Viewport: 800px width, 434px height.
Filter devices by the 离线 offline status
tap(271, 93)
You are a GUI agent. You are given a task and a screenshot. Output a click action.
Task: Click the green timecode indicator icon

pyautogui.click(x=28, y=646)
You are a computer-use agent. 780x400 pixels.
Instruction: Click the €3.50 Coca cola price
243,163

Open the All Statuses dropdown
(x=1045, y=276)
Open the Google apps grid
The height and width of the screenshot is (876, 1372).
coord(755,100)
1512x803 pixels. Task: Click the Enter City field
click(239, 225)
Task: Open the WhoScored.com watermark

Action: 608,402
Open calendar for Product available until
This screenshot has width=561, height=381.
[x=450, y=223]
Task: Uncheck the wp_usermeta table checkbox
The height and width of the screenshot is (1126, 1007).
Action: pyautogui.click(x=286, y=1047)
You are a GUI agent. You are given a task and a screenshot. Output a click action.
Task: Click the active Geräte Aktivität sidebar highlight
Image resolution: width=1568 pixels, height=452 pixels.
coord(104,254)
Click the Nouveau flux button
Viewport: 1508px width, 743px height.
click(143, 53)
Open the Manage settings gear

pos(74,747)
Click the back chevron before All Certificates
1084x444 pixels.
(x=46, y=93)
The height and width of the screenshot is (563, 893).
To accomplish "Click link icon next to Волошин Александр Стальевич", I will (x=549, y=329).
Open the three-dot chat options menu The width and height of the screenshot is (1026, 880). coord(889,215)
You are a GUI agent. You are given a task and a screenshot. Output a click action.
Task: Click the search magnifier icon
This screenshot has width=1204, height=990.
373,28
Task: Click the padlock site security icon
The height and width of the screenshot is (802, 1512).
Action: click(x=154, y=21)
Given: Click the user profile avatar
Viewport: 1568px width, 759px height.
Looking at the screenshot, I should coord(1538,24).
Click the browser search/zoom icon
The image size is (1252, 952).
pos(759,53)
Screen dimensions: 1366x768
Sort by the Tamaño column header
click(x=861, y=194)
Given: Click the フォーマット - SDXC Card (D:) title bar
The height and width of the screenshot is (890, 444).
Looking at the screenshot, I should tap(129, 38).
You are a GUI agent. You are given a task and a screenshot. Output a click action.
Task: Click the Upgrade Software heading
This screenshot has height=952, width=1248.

+===+

TASK PROMPT -
Can you rewrite all of the material above so that every "GUI agent" becomes "screen agent", with nothing else changed?

REPLY TO THE EXERCISE -
Viewport: 800px width, 434px height.
Filter devices by the 离线 offline status
tap(271, 93)
You are a screen agent. You are given a task and a screenshot. Output a click action.
Task: Click the green timecode indicator icon

pyautogui.click(x=28, y=646)
You are a computer-use agent. 780x400 pixels.
Instruction: Click the €3.50 Coca cola price
243,163

Open the All Statuses dropdown
(x=1045, y=276)
Open the Google apps grid
The height and width of the screenshot is (876, 1372).
coord(755,100)
1512x803 pixels. Task: Click the Enter City field
click(239, 225)
Task: Open the WhoScored.com watermark

Action: 608,402
Open calendar for Product available until
This screenshot has width=561, height=381.
[x=450, y=223]
Task: Uncheck the wp_usermeta table checkbox
The height and width of the screenshot is (1126, 1007).
Action: pyautogui.click(x=286, y=1047)
You are a screen agent. You are given a task and a screenshot. Output a click action.
Task: Click the active Geräte Aktivität sidebar highlight
Image resolution: width=1568 pixels, height=452 pixels.
coord(104,254)
Click the Nouveau flux button
Viewport: 1508px width, 743px height.
click(143, 53)
Open the Manage settings gear

pos(74,747)
Click the back chevron before All Certificates
1084x444 pixels.
(x=46, y=93)
The height and width of the screenshot is (563, 893).
To accomplish "Click link icon next to Волошин Александр Стальевич", I will (x=549, y=329).
Open the three-dot chat options menu The width and height of the screenshot is (1026, 880). coord(889,215)
You are a screen agent. You are given a task and a screenshot. Output a click action.
Task: Click the search magnifier icon
This screenshot has width=1204, height=990.
373,28
Task: Click the padlock site security icon
The height and width of the screenshot is (802, 1512).
Action: click(x=154, y=21)
Given: Click the user profile avatar
Viewport: 1568px width, 759px height.
Looking at the screenshot, I should coord(1538,24).
Click the browser search/zoom icon
The image size is (1252, 952).
pos(759,53)
Screen dimensions: 1366x768
Sort by the Tamaño column header
click(x=861, y=194)
Given: Click the フォーマット - SDXC Card (D:) title bar
The height and width of the screenshot is (890, 444).
Looking at the screenshot, I should tap(129, 38).
You are a screen agent. You are given a task and a screenshot. Output a click action.
Task: Click the Upgrade Software heading
This screenshot has height=952, width=1248.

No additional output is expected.